Task goal = According to the opinion piece on corporate and religious terrorism, what share of its profits does BP spend on alternative energy?
[Text for analysis]
Corporate, Religious Terrorism

Why won't our leaders call BP a terrorist, a label readily applied not only to Faisal Shazhad but also to radical Muslims? Even if BP is indicted, few will question its right to the best defense money can buy even as police limit Shazhad's Miranda rights. Our knee-jerk silencing of all radical Muslims while giving BP endless benefits of the doubt limits our ability to assess critical problems.

Why won't our leaders call BP a terrorist, a label readily applied not only to Faisal Shazhad but also to radical Muslims? Even if BP is indicted, few will question its right to the best defense money can buy even as police limit Shazhad's Miranda rights. Our knee-jerk silencing of all radical Muslims while giving BP endless benefits of the doubt limits our ability to assess critical problems.

BP's crimes are more serious than Shazhad's. Even if Shahzad's plot had succeeded, far fewer Americans would die than will perish from the gulf eruption. Over a generation their petrochemical toxins in our environment will kill some of our youngest or most vulnerable citizens.

Since BP did not plan this catastrophe, shouldn't it be exonerated? The company's culture of short-term profits, however, led it knowingly to violate environmental regulations, cut corners on safety, and fire whistleblowers. Even now, BP hires unemployed shrimpers, denies them respirators, and imposes nondisclosure rules on them. As one shrimper puts it, workers are desperate and broke and "ain't got no choice. So [BP] ain't no different than a terrorist." (Democracy Now, June 2.)

Despite spending only 4 percent of its profits on alternative energy, BP rebranded itself as an entrepreneurial friend of the environment. The major media skim over BP's checkered past while dwelling on every well-capping maneuver. For days, President Barack Obama didn't challenge BP's self-serving efforts. If BP, however, were owned by Muslims -- or even state owned -- its every utterance would be scrutinized and ridiculed as propaganda.

Religiously and often ethnically different from the U.S. mainstream, Muslims here and abroad are easily cast as dangerous. Some of our religious leaders charge that Islam is intrinsically violent. Ironically, some of our fundamentalists have a rhetorical style that resembles the radical Islamists'. Nonetheless, though not speaking for all Christians, they always command a hearing.
[/Text for analysis]
[Data records]
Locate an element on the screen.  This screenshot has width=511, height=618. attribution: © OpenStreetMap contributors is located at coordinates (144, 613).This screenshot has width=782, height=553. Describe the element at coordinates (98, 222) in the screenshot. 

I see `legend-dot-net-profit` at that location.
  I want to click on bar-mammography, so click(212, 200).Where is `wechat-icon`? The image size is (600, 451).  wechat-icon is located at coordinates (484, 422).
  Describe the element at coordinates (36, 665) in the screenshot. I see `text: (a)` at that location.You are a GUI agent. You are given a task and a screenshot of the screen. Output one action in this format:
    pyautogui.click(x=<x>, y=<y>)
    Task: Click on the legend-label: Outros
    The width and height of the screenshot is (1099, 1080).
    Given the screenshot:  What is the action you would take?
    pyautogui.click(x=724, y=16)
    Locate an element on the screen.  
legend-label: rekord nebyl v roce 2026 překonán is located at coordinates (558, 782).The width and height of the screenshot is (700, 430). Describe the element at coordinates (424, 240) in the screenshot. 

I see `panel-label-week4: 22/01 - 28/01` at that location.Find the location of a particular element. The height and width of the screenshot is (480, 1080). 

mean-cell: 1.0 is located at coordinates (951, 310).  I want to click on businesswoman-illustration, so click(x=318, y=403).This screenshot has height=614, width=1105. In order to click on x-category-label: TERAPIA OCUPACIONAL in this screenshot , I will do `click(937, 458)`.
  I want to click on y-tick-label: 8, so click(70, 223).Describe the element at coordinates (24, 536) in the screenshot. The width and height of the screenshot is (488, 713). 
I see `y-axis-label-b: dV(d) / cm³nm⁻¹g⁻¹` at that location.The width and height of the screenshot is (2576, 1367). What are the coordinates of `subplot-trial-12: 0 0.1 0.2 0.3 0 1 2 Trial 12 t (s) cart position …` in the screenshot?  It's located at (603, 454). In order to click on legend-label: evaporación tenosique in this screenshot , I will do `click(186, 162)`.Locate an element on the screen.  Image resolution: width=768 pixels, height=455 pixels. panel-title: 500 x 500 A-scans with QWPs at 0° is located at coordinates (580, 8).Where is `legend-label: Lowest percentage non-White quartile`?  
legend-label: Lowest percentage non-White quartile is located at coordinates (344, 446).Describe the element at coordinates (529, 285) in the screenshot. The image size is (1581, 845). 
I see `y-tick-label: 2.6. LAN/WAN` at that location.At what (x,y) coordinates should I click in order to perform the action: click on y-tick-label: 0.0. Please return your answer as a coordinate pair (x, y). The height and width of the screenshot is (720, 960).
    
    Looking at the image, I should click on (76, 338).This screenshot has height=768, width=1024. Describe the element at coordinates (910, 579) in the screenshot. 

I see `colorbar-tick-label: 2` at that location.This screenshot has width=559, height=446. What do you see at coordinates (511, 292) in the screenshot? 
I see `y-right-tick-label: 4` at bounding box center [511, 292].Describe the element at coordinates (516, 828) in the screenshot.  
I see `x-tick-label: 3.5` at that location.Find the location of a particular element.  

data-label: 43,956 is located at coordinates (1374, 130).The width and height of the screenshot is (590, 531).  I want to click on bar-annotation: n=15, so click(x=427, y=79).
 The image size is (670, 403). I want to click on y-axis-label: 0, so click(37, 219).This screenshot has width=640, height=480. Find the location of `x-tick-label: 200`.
[/Data records]
Expected answer = Only 4 percent.